(Dataset entries)

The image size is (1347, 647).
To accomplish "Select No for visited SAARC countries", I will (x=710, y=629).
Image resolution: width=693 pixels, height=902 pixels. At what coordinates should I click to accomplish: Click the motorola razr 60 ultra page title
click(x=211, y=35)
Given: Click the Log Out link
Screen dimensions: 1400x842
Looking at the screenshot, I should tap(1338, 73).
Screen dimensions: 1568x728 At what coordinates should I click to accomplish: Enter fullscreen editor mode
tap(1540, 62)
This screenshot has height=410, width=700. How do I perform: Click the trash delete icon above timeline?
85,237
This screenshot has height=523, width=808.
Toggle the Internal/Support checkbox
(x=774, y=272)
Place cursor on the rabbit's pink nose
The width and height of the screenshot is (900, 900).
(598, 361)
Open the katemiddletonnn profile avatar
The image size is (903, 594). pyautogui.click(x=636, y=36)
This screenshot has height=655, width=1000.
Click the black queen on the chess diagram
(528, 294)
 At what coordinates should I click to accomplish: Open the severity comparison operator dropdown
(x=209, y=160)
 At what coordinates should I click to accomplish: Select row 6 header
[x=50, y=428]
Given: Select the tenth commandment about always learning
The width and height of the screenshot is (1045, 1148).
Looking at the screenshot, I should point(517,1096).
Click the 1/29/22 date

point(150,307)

Task objective -
How many lines in the records hold the string "Given"? Answer with only that number.

Answer space -
2